■ Задание
Согласно тексту о взглядах Ключевского на российский XVIII век, каких школ, по замечанию историка, в то время так и не открыли?

■ Текст
★ ★ ★ ★ ★

В «Курсе русской истории» Ключевский указывал на социальное неравенство русского общества, которое в XVIII в. еще более усиливалось нравственным отчуждением «правящего класса» от «управляемой массы». «Говорят, культура сближает людей, уравнивает общество. У нас, – считав Ключевский, – было не совсем так. Все усиливавшееся общение с Западной Европой приносило к нам идеи, нравы, знания, много культуры, но этот приток скользил по верхушкам общества, осаждаясь на дно частичными реформами, более или менее осторожными и бесплодными. Просвещение стало сословной монополией господ, до которой не могло без опасности для государства дотрагиваться непросвещенное простонародье, пока не просветится».[13] Говоря об учреждении Г стране дорогих дворянских кадетских корпусов, инженерных школ, академии художеств, гимназий, о том, что в барских оранжереях разводились тропические растения, Ключевский замечал как бы мимоходом – только вот не открыли ни одной чисто народной общеобразовательной или земледельческой школы.

В настоящую книгу входят несколько статей, в которых развернута картина российского XVIII века: «Два воспитания», «Н И. Новиков и его время», «Недоросль Фонвизина», «Евгений Онегин и его предки»; об этом периоде русской истории говорится и в его речах о А. С. Пушкине и в других работах Ключевский считал, что XVIII век важен и для правильного понимания современного состояния русского общества, и для уяснения тенденций его последующего развития Вспоминая Н. И. Новикова, который сослужил русскому просвещению неповторимую службу, Ключевский умел сказать о нуждах и недостатках современного ему просвещения в России. В деятельности просветителя и его друзей историк показывал русское общество, как он выразился, «с обеих сторон, лицевой и оборотной» и «перебирал в памяти» целый ряд явлений «в умственной и нравственной жизни» этого общества.

★ ★ ★ ★ ★

■ Записи
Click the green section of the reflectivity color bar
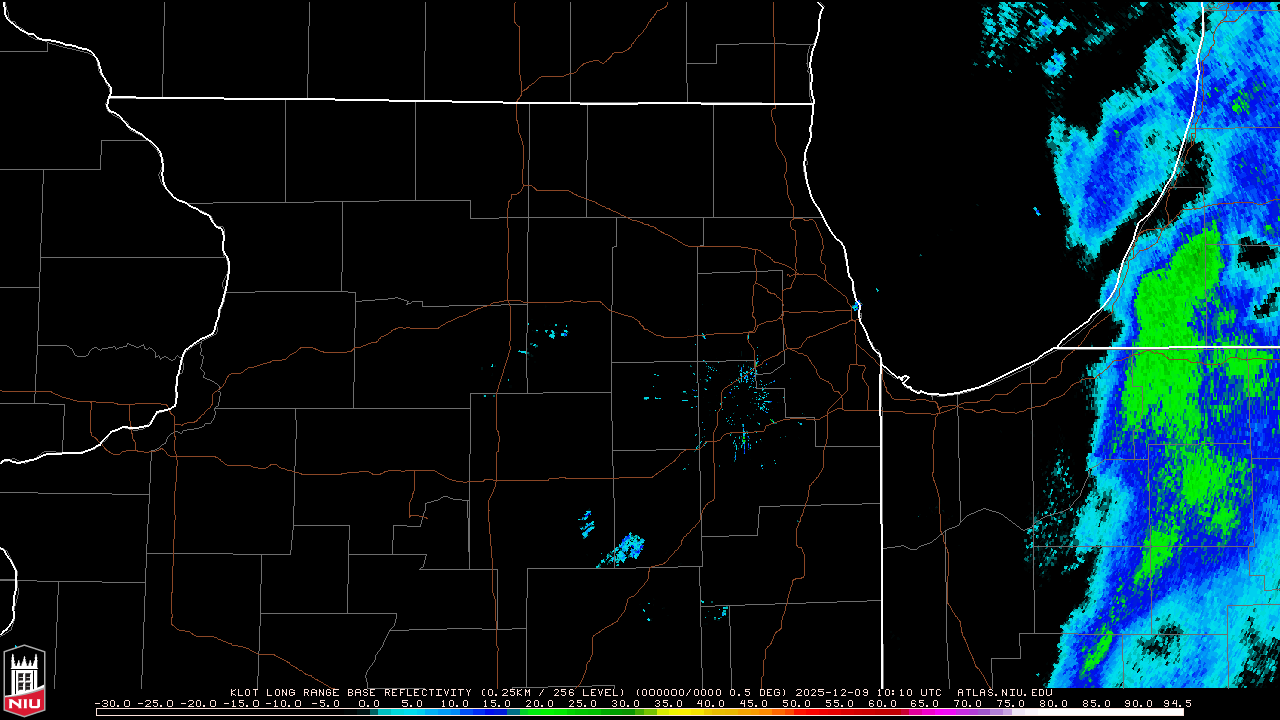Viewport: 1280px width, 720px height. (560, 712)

★ ★ ★ ★ ★

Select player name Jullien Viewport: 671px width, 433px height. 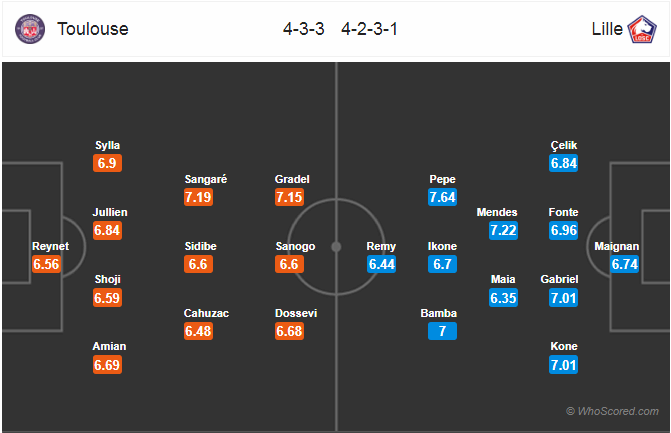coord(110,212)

★ ★ ★ ★ ★

■ Ответ
Ни одной чисто народной общеобразовательной или земледельческой школы.